#### [Problem details]
Restate, word for word, the lines from the opening line of the data through the line containing "Gayrimenkul Haber (37, 2564)", both included, and nothing else.

#### [Source material]
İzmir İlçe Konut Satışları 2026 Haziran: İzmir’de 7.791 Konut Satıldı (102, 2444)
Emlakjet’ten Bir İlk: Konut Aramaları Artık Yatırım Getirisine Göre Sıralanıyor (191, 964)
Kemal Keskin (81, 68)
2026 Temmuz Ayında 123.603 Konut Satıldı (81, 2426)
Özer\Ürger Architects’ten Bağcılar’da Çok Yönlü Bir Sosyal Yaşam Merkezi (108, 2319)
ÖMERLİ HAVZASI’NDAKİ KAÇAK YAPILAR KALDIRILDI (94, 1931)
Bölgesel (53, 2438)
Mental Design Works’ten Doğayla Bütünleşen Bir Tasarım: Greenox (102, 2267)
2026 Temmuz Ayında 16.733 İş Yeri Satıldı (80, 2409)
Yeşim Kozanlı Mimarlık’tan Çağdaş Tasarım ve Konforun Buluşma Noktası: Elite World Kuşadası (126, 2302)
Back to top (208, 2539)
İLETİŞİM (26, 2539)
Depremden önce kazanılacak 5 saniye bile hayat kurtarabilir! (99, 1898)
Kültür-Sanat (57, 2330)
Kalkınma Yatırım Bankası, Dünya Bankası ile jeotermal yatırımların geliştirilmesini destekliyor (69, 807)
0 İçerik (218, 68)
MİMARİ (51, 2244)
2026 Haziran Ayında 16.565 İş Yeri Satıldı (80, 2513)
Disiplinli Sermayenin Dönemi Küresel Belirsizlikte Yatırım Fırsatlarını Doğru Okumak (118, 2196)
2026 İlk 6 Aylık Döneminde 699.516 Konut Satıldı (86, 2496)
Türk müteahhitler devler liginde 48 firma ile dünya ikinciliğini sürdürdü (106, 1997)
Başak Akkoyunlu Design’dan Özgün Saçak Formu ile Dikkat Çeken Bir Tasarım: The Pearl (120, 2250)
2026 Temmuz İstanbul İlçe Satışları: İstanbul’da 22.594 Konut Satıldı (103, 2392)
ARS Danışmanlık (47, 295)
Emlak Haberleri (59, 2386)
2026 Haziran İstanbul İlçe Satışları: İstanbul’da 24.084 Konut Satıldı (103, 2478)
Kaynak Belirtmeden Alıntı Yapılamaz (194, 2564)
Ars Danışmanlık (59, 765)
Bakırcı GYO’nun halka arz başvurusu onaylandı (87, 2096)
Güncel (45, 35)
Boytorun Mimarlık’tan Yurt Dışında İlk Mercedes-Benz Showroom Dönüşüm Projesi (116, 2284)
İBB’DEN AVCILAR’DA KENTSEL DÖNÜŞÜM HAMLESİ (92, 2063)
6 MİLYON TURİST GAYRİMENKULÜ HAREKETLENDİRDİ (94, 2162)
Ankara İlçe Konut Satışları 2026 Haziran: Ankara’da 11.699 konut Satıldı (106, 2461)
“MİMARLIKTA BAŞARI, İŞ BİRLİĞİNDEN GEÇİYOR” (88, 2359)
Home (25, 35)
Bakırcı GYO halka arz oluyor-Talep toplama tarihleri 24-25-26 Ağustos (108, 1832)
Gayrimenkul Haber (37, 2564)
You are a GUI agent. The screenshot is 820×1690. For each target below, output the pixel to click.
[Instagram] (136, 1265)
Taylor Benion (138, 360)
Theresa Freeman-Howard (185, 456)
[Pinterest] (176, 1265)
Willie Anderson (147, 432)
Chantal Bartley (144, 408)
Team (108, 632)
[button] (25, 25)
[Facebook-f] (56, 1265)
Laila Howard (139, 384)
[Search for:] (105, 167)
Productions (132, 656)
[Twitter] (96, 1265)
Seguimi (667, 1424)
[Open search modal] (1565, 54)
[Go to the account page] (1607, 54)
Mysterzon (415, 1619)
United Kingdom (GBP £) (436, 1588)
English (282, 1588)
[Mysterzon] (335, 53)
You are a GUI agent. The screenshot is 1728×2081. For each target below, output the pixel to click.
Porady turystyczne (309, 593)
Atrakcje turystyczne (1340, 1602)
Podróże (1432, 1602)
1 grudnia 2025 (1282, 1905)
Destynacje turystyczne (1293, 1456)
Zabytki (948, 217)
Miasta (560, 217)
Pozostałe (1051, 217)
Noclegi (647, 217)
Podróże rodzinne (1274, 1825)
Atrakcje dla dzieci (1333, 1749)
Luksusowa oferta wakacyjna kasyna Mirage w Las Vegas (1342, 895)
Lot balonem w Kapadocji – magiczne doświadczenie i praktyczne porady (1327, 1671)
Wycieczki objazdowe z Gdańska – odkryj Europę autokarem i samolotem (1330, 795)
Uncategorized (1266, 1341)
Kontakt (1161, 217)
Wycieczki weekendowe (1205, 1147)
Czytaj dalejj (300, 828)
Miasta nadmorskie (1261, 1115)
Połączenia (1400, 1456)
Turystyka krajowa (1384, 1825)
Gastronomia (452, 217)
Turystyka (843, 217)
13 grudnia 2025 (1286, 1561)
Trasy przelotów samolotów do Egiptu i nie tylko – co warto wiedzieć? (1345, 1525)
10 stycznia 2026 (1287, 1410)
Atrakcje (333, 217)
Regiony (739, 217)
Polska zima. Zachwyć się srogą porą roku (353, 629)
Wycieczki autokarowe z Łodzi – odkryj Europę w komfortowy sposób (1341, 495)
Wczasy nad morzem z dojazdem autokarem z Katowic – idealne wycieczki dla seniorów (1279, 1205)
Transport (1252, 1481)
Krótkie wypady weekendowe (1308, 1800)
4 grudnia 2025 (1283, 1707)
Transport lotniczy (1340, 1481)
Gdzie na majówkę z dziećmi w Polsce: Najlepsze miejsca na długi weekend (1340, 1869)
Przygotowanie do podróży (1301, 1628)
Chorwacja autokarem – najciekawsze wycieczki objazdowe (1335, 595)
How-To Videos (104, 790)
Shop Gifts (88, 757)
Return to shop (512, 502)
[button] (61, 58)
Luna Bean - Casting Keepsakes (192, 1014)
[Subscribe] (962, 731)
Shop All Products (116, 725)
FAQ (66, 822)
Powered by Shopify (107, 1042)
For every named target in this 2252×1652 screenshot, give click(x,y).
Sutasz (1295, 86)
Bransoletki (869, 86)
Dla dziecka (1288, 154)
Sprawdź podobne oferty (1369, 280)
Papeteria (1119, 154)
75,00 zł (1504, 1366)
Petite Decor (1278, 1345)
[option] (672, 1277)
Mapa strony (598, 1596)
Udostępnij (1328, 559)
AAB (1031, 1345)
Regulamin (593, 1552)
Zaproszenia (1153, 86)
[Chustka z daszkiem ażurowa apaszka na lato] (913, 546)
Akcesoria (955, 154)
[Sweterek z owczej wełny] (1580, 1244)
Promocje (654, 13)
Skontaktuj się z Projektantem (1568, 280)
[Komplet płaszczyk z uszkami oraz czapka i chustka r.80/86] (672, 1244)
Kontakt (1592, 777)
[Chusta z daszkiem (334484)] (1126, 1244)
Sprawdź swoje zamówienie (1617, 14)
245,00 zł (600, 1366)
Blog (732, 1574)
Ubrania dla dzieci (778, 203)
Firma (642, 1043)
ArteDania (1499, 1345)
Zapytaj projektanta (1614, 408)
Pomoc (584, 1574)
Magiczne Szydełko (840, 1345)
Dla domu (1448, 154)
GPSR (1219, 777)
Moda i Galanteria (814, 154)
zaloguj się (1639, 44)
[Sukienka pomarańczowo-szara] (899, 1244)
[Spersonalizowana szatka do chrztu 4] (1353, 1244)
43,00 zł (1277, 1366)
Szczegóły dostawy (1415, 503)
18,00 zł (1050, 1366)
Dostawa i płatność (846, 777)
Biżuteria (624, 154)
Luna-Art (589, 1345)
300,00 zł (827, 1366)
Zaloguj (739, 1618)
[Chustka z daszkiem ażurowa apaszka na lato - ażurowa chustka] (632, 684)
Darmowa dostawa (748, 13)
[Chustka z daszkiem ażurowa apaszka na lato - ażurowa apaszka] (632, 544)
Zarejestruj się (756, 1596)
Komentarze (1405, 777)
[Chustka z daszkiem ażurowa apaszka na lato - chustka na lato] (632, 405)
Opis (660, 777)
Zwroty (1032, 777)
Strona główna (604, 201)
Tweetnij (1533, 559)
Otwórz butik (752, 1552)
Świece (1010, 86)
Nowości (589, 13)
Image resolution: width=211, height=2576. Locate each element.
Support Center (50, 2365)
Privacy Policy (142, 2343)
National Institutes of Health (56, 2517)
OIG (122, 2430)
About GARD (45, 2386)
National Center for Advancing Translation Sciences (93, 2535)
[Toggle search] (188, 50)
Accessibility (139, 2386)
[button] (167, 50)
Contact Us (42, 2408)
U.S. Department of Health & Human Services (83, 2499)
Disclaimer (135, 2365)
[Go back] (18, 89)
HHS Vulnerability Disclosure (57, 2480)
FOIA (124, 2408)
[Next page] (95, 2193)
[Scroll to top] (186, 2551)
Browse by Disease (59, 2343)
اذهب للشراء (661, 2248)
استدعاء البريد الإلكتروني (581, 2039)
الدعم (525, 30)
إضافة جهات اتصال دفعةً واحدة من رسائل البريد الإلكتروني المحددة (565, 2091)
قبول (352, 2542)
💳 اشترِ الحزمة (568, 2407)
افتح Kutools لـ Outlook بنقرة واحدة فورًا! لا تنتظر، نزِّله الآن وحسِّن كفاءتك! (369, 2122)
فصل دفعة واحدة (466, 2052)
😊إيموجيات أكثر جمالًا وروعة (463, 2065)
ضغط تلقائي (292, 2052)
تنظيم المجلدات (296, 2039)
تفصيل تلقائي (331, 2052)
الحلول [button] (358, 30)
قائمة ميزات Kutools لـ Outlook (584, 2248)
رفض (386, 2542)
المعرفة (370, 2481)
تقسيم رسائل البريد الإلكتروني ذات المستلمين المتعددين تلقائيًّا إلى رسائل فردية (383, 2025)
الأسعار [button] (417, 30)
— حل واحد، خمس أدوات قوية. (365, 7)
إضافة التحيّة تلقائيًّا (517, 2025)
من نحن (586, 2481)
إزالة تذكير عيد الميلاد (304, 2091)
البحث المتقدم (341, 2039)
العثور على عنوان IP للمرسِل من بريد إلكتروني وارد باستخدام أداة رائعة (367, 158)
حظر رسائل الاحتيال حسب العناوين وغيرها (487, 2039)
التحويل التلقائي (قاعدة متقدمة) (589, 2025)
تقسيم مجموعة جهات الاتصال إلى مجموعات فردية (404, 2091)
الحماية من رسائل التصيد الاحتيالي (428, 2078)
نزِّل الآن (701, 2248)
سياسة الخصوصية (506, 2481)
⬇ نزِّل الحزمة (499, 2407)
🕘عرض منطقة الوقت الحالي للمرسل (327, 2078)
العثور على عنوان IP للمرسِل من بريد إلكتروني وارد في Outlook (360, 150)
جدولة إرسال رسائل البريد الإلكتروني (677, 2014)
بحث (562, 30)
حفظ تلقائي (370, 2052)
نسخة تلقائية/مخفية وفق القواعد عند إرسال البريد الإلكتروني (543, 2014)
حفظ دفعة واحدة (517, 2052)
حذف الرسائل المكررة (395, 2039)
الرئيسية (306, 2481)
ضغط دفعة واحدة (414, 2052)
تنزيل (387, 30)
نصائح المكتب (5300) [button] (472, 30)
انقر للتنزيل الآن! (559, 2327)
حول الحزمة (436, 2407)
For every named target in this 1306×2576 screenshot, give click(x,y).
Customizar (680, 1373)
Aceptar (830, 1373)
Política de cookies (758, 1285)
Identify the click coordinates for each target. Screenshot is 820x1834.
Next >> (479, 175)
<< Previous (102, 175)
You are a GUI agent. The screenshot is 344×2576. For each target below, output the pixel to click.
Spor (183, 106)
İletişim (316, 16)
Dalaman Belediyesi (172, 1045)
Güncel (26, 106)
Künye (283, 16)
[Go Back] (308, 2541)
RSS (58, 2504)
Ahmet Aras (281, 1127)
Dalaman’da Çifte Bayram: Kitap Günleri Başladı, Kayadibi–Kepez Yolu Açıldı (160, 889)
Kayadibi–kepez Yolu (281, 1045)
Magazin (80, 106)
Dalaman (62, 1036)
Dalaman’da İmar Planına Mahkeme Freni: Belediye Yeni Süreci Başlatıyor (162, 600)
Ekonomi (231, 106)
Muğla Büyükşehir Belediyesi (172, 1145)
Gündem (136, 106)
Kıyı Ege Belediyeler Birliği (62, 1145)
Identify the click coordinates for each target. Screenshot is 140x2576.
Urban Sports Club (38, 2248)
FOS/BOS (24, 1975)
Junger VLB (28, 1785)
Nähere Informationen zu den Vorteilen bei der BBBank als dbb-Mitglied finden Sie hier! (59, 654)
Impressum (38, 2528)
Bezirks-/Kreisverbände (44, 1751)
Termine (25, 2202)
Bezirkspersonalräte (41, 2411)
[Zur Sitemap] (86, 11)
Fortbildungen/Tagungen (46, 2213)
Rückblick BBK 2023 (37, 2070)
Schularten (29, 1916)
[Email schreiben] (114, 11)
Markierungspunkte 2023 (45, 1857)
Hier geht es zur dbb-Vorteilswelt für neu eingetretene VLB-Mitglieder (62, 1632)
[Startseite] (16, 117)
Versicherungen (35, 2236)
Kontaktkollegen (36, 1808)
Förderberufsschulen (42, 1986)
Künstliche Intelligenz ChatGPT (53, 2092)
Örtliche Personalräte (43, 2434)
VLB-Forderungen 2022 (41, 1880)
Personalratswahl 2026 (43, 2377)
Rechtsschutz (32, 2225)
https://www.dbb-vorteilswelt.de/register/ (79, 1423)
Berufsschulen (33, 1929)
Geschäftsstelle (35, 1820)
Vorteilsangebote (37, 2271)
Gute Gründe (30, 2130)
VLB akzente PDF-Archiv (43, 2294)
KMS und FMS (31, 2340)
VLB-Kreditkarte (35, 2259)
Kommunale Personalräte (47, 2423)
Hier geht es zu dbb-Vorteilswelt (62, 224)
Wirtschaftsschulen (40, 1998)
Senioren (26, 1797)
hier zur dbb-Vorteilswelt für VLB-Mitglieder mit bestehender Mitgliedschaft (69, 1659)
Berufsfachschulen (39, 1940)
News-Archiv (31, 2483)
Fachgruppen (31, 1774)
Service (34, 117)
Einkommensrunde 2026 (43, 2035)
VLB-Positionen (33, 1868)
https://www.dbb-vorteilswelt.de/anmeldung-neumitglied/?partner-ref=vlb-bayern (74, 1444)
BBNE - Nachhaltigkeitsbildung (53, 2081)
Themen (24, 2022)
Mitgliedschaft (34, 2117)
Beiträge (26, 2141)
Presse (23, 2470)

#### [Solution for this exercise]
İzmir İlçe Konut Satışları 2026 Haziran: İzmir’de 7.791 Konut Satıldı (102, 2444)
Emlakjet’ten Bir İlk: Konut Aramaları Artık Yatırım Getirisine Göre Sıralanıyor (191, 964)
Kemal Keskin (81, 68)
2026 Temmuz Ayında 123.603 Konut Satıldı (81, 2426)
Özer\Ürger Architects’ten Bağcılar’da Çok Yönlü Bir Sosyal Yaşam Merkezi (108, 2319)
ÖMERLİ HAVZASI’NDAKİ KAÇAK YAPILAR KALDIRILDI (94, 1931)
Bölgesel (53, 2438)
Mental Design Works’ten Doğayla Bütünleşen Bir Tasarım: Greenox (102, 2267)
2026 Temmuz Ayında 16.733 İş Yeri Satıldı (80, 2409)
Yeşim Kozanlı Mimarlık’tan Çağdaş Tasarım ve Konforun Buluşma Noktası: Elite World Kuşadası (126, 2302)
Back to top (208, 2539)
İLETİŞİM (26, 2539)
Depremden önce kazanılacak 5 saniye bile hayat kurtarabilir! (99, 1898)
Kültür-Sanat (57, 2330)
Kalkınma Yatırım Bankası, Dünya Bankası ile jeotermal yatırımların geliştirilmesini destekliyor (69, 807)
0 İçerik (218, 68)
MİMARİ (51, 2244)
2026 Haziran Ayında 16.565 İş Yeri Satıldı (80, 2513)
Disiplinli Sermayenin Dönemi Küresel Belirsizlikte Yatırım Fırsatlarını Doğru Okumak (118, 2196)
2026 İlk 6 Aylık Döneminde 699.516 Konut Satıldı (86, 2496)
Türk müteahhitler devler liginde 48 firma ile dünya ikinciliğini sürdürdü (106, 1997)
Başak Akkoyunlu Design’dan Özgün Saçak Formu ile Dikkat Çeken Bir Tasarım: The Pearl (120, 2250)
2026 Temmuz İstanbul İlçe Satışları: İstanbul’da 22.594 Konut Satıldı (103, 2392)
ARS Danışmanlık (47, 295)
Emlak Haberleri (59, 2386)
2026 Haziran İstanbul İlçe Satışları: İstanbul’da 24.084 Konut Satıldı (103, 2478)
Kaynak Belirtmeden Alıntı Yapılamaz (194, 2564)
Ars Danışmanlık (59, 765)
Bakırcı GYO’nun halka arz başvurusu onaylandı (87, 2096)
Güncel (45, 35)
Boytorun Mimarlık’tan Yurt Dışında İlk Mercedes-Benz Showroom Dönüşüm Projesi (116, 2284)
İBB’DEN AVCILAR’DA KENTSEL DÖNÜŞÜM HAMLESİ (92, 2063)
6 MİLYON TURİST GAYRİMENKULÜ HAREKETLENDİRDİ (94, 2162)
Ankara İlçe Konut Satışları 2026 Haziran: Ankara’da 11.699 konut Satıldı (106, 2461)
“MİMARLIKTA BAŞARI, İŞ BİRLİĞİNDEN GEÇİYOR” (88, 2359)
Home (25, 35)
Bakırcı GYO halka arz oluyor-Talep toplama tarihleri 24-25-26 Ağustos (108, 1832)
Gayrimenkul Haber (37, 2564)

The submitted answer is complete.